In the event of a violation of any of the provisions listed above, a list of penalties has been laid out that is intended to apply to all data fiduciaries. However, in the manner in which these penalties have been articulated, it seems clear that they have been designed with private entities in mind. The penalties for violating the various provisions of the draft Bill set out in Section 69 (1) and (2) have been presented in terms of a percentage of global turnover of the contravening entity—ranging from 2% to 4%, based on its severity. This is a construct understandable only in the context of private corporations to whom such metrics apply. Global turnover is meaningless in the context of a government fiduciary as is any sort of financial penalty. How, then, does the law intend to hold them liable for the violations that they may commit?

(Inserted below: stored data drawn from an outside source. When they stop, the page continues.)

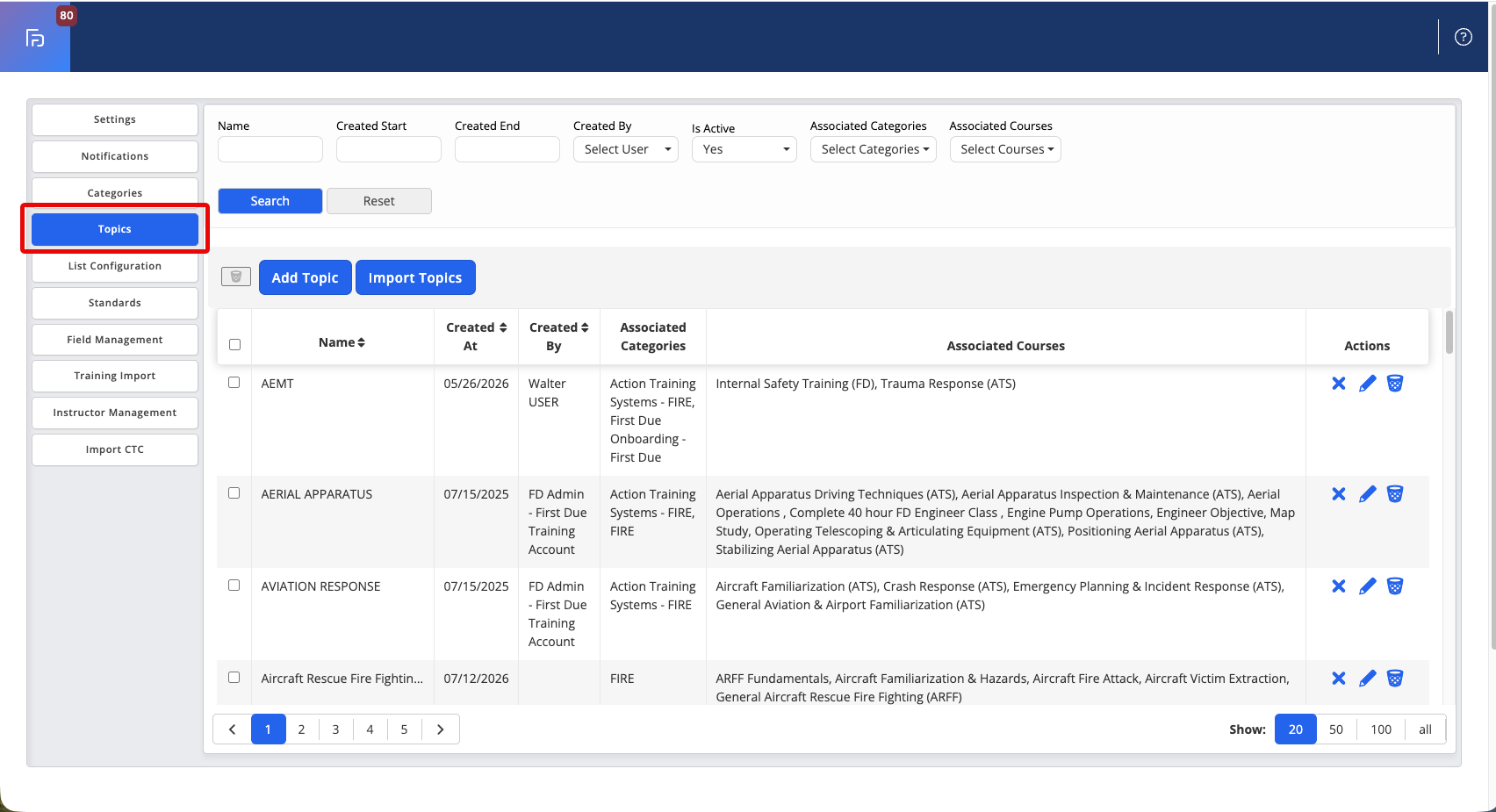Expand the Is Active Yes dropdown
This screenshot has height=812, width=1496.
pos(744,149)
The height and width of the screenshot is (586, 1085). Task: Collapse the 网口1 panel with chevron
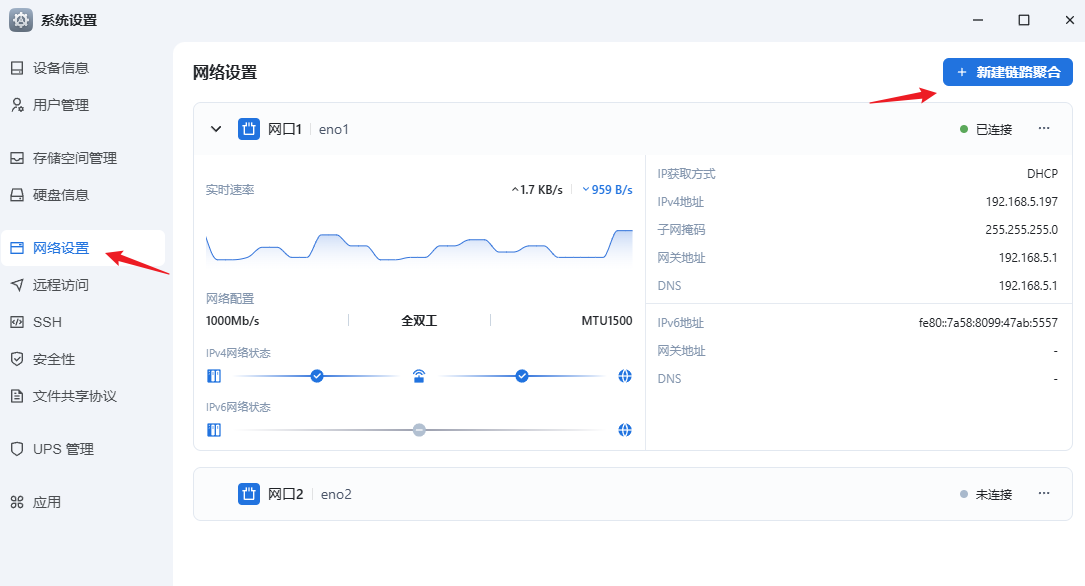(x=215, y=129)
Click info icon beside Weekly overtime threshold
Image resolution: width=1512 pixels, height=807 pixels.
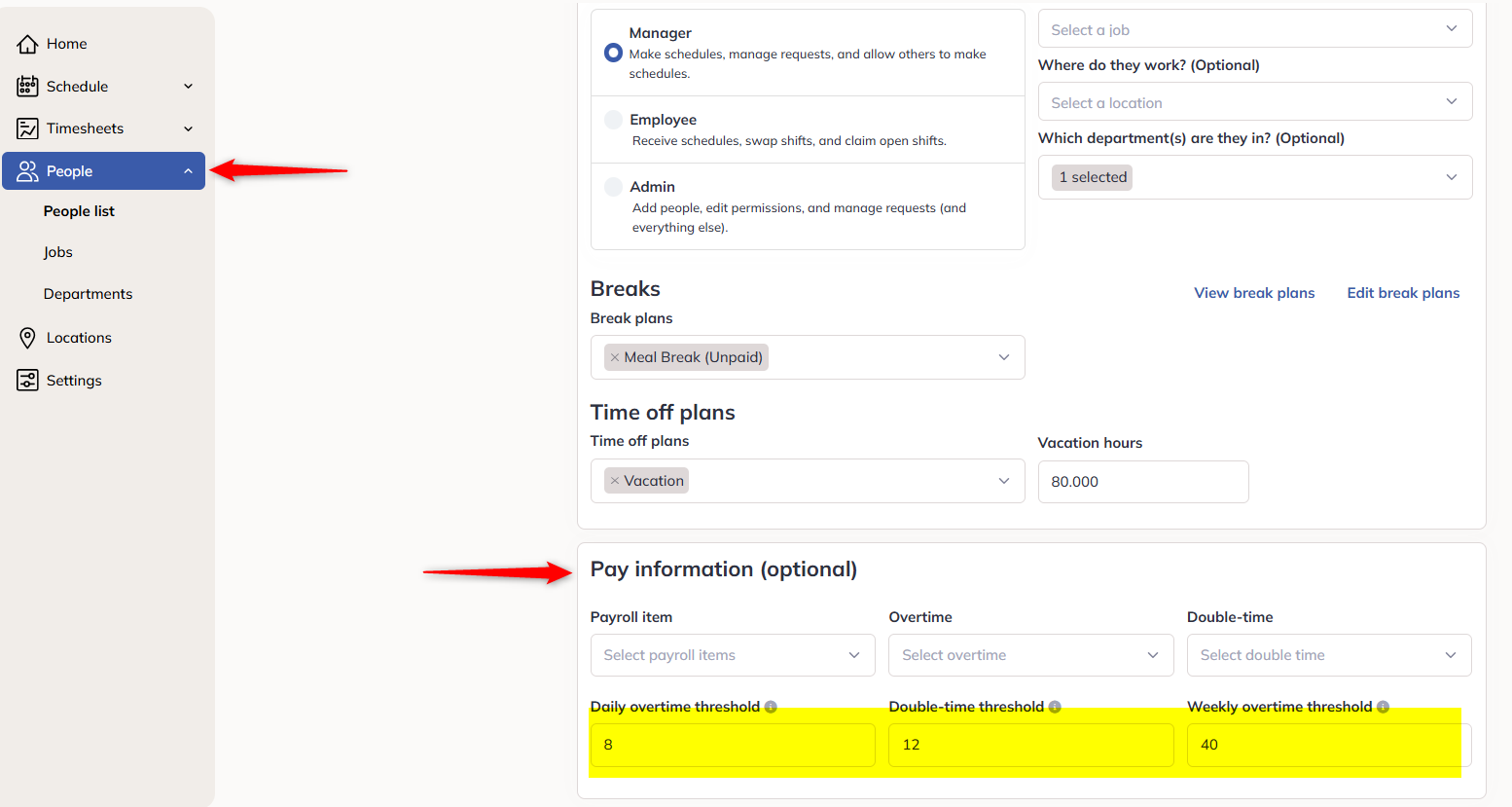coord(1383,707)
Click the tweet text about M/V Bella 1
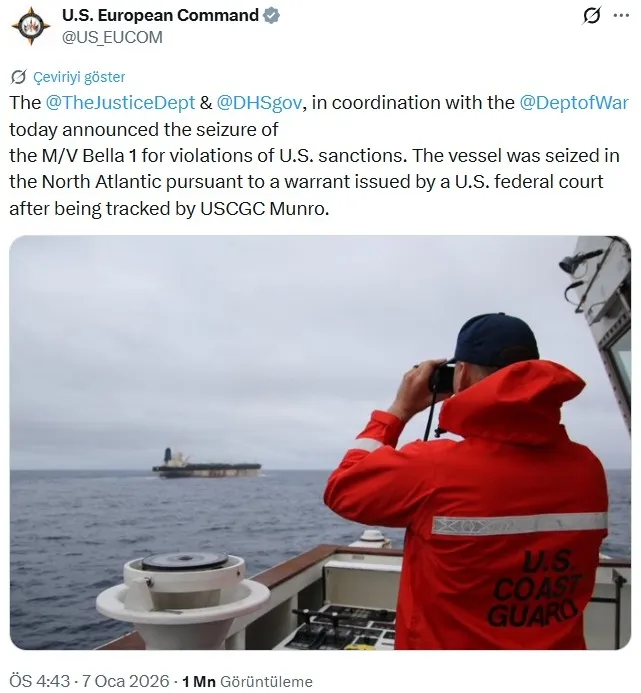The height and width of the screenshot is (693, 641). tap(318, 156)
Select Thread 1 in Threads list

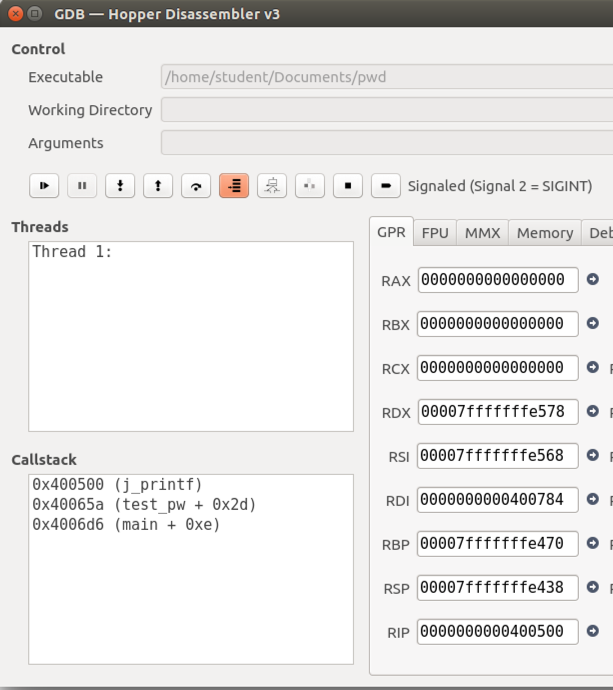(x=73, y=252)
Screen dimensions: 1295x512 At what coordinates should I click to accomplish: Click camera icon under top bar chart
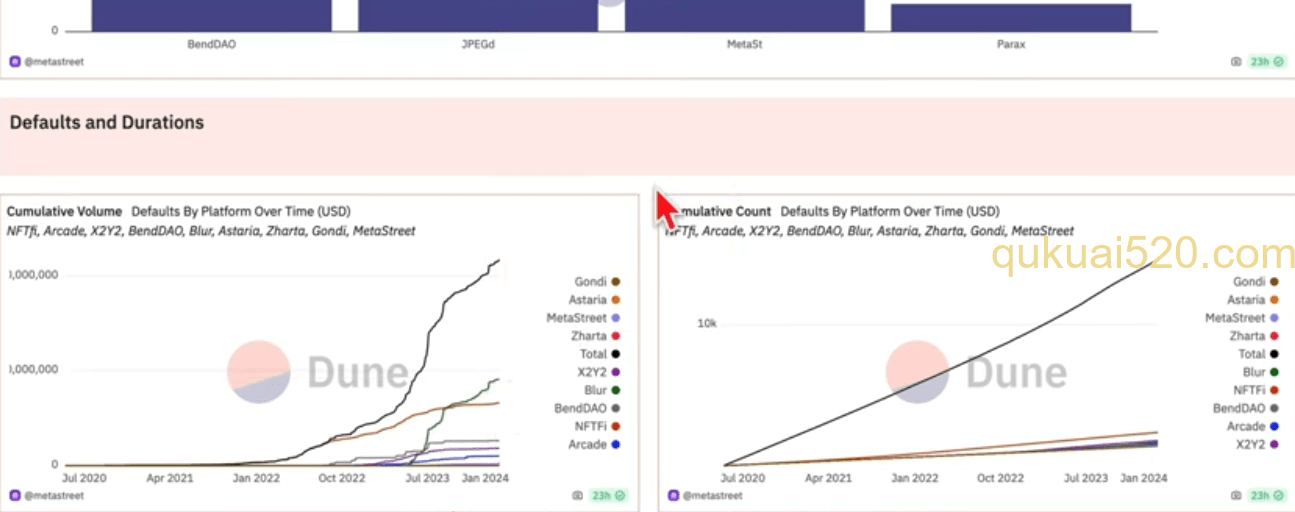1236,61
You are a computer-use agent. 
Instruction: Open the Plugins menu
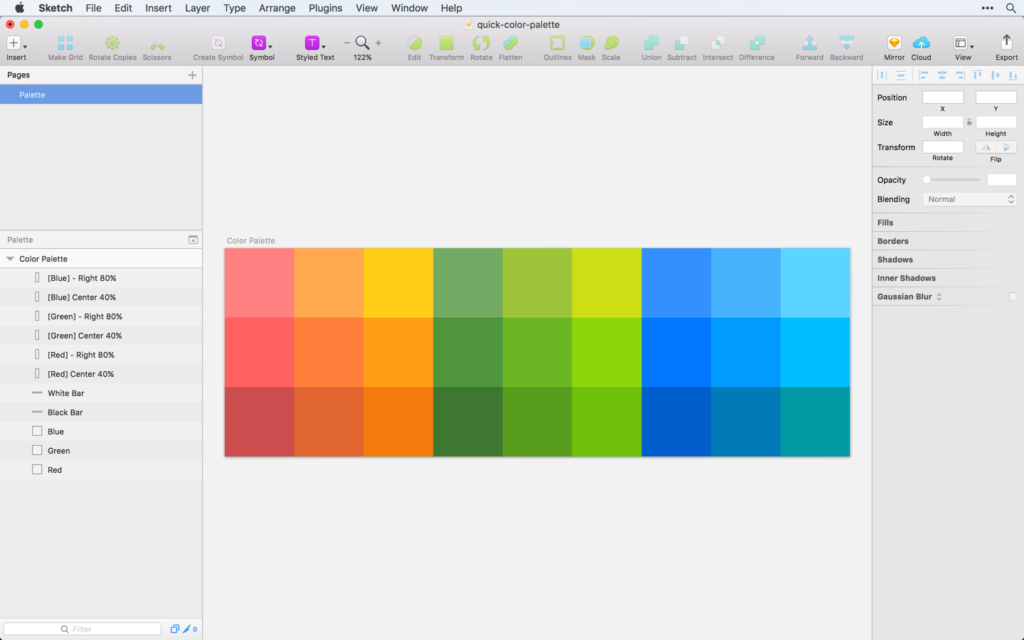click(x=325, y=7)
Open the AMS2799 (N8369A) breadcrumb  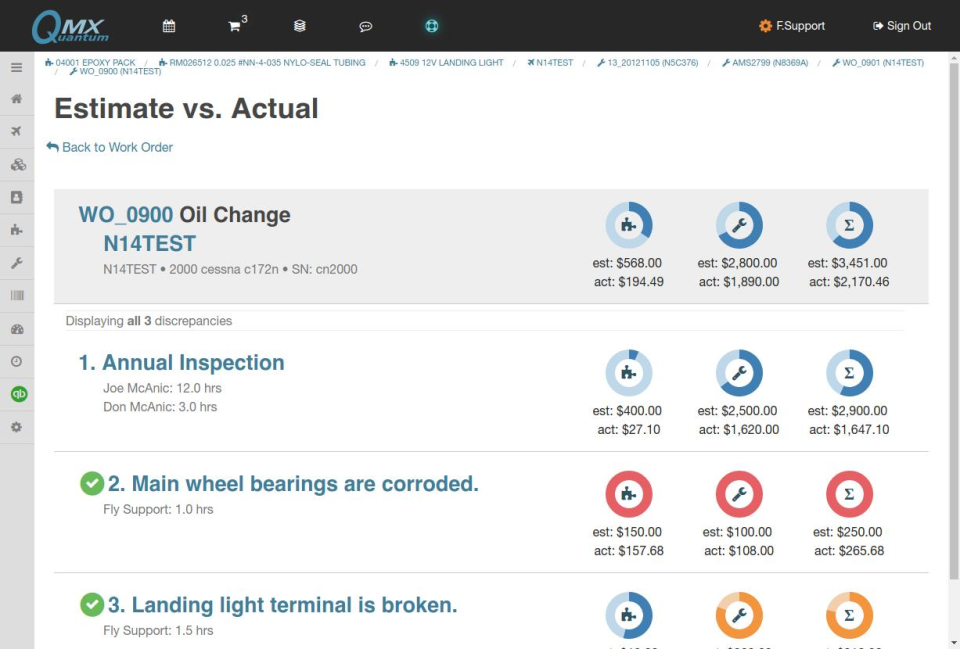(764, 63)
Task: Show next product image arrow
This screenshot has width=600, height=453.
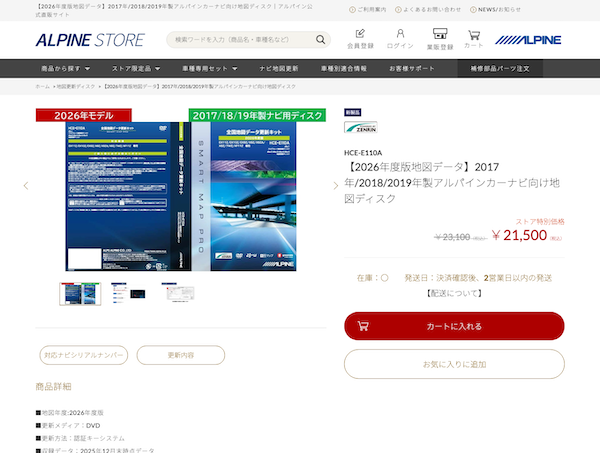Action: coord(336,186)
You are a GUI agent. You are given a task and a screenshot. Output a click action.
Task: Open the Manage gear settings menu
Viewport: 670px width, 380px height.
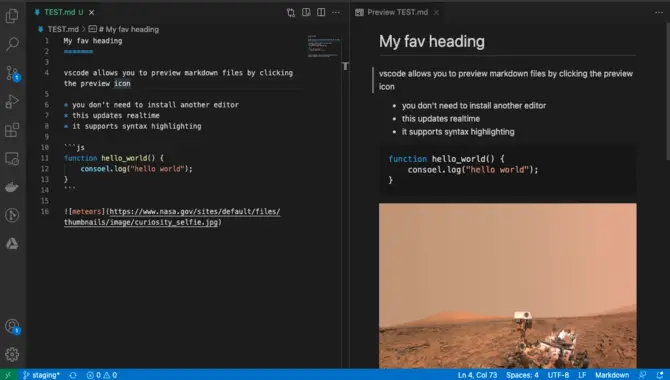tap(12, 354)
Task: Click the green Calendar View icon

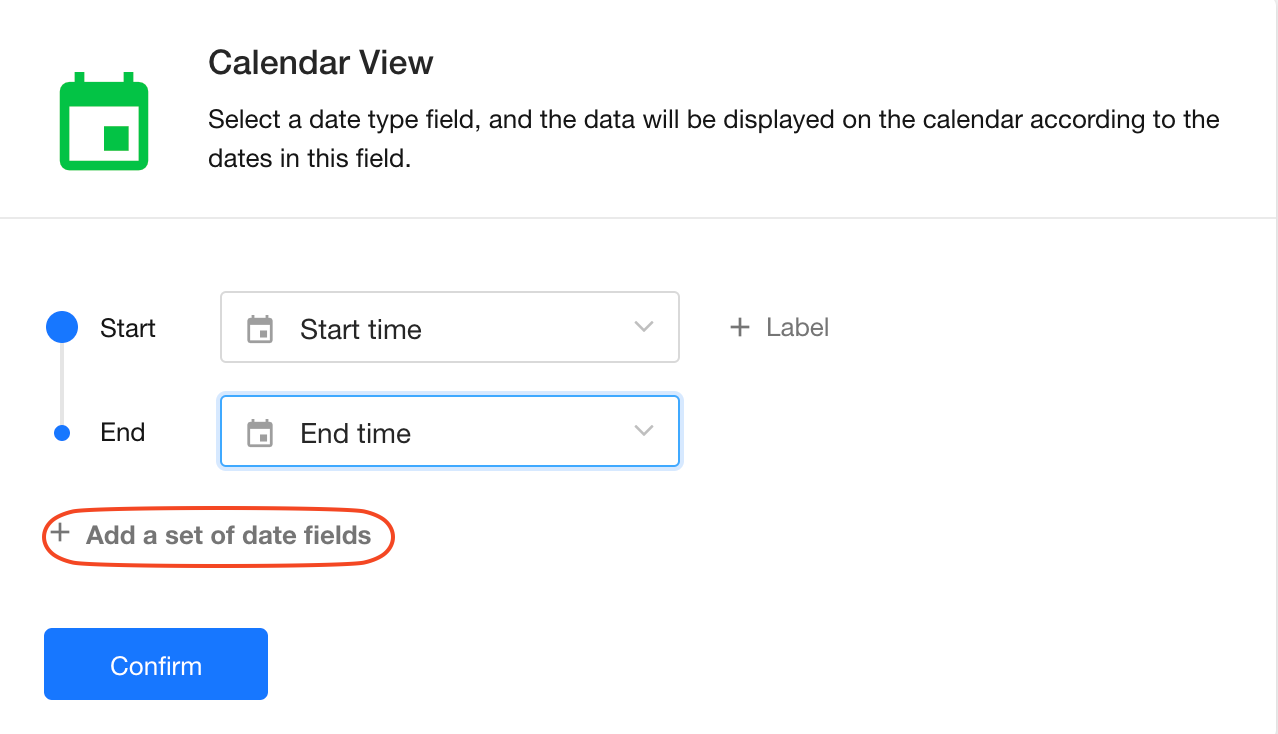Action: (x=104, y=121)
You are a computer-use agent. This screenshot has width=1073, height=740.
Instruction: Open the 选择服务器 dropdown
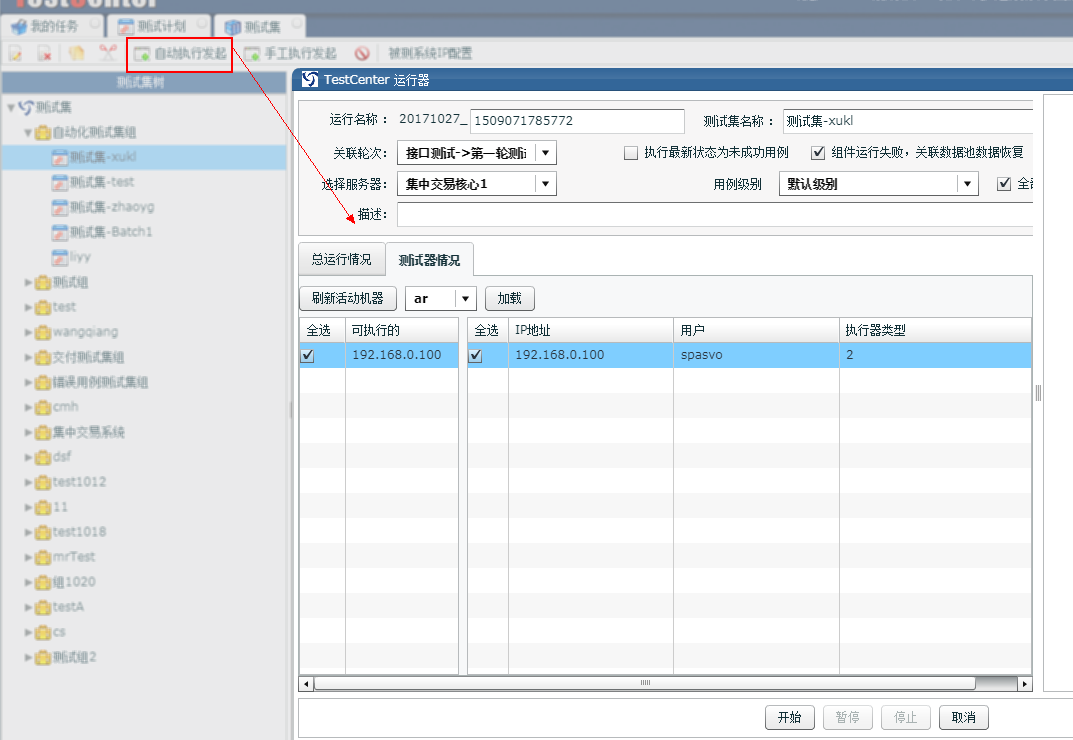point(546,184)
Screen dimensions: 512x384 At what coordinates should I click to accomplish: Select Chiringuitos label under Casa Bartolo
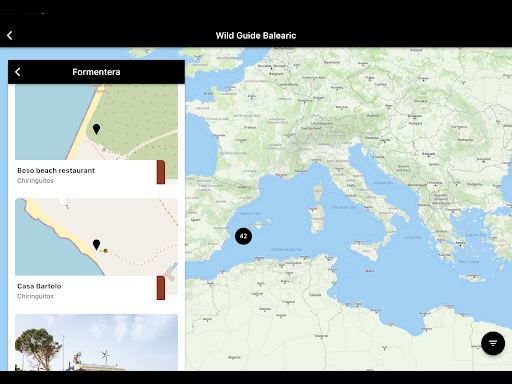click(x=35, y=296)
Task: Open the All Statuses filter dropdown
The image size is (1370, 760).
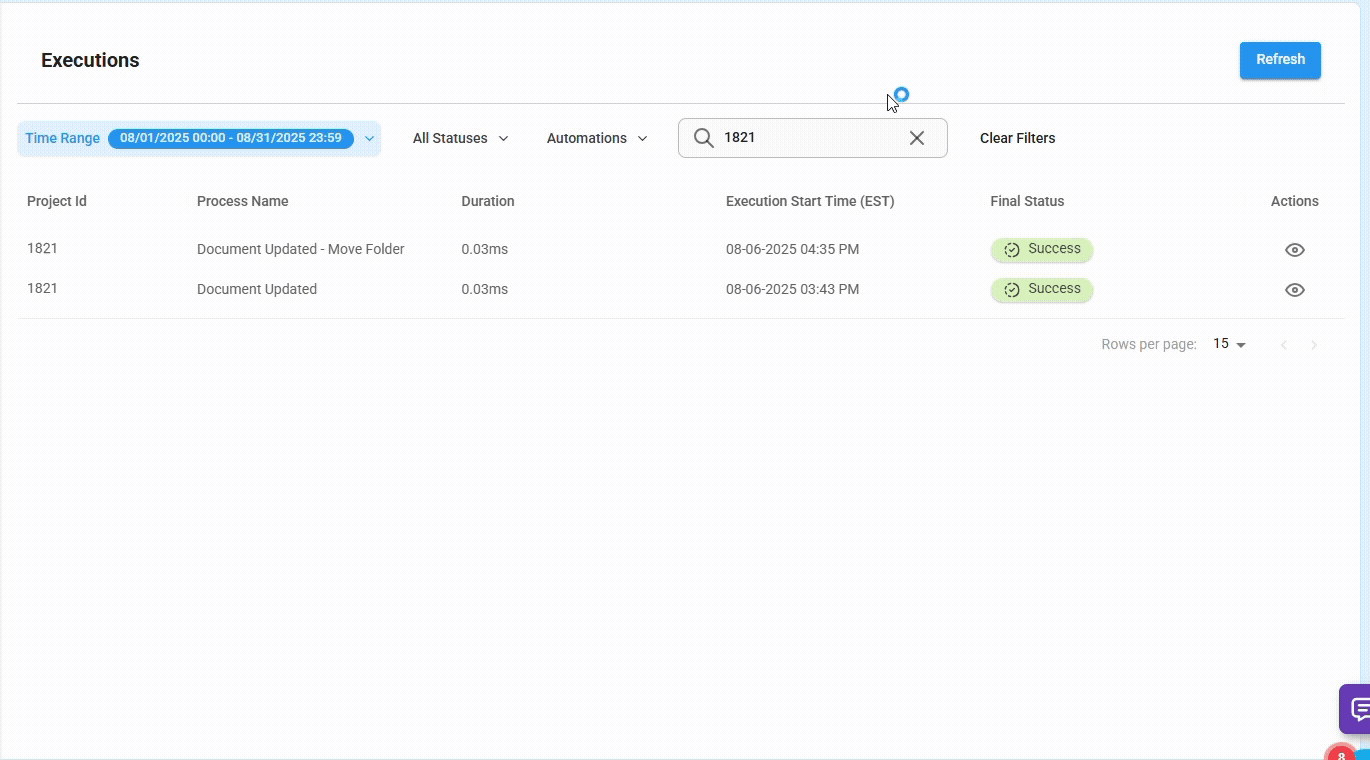Action: pyautogui.click(x=459, y=138)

This is what comes of trying to use General Data Protection Regulation style laws in the context of data protection violations by the state. As the committee has pointed out in the report, in the European Union (EU) the state is responsible for protecting individual interests and it is assumed that the government will not abuse its responsibility as a data fiduciary. This is diametrically opposite to the US model, which imposes stringent obligations on the state based on the US constitutional understanding of liberty as freedom from state control. In applying EU-style penalties to contraventions of the law, the committee has given government data fiduciaries a free pass to violate the provisions of the law without fear of consequence.

This is the Achilles heel of the proposed privacy legislation and one that I hope will be fixed during the consultation process. However, given that none of this is in the interests of the government, I am resigning myself to a toothless statute.